▶ _INPUT MATERIAL_:

★ ★ ★

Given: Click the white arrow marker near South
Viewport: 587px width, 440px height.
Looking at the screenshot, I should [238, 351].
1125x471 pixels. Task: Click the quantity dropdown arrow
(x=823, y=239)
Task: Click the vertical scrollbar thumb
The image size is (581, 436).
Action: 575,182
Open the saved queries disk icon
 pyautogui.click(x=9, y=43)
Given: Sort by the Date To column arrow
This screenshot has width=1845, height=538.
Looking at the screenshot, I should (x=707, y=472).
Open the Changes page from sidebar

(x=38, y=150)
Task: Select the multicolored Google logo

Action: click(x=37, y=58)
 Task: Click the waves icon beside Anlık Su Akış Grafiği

★ ★ ★

▶ _TO BE DONE_: Render all of the material above as a numbered list, omitting any blank lines.

▶ _ANSWER TO THIS TASK_:
1. Given: Click the white arrow marker near South
2. Viewport: 587px width, 440px height.
3. Looking at the screenshot, I should [238, 351].
4. 1125x471 pixels. Task: Click the quantity dropdown arrow
5. (x=823, y=239)
6. Task: Click the vertical scrollbar thumb
7. The image size is (581, 436).
8. Action: 575,182
9. Open the saved queries disk icon
10.  pyautogui.click(x=9, y=43)
11. Given: Sort by the Date To column arrow
12. This screenshot has width=1845, height=538.
13. Looking at the screenshot, I should (x=707, y=472).
14. Open the Changes page from sidebar
15. (x=38, y=150)
16. Task: Select the multicolored Google logo
17. Action: click(x=37, y=58)
18.  Task: Click the waves icon beside Anlık Su Akış Grafiği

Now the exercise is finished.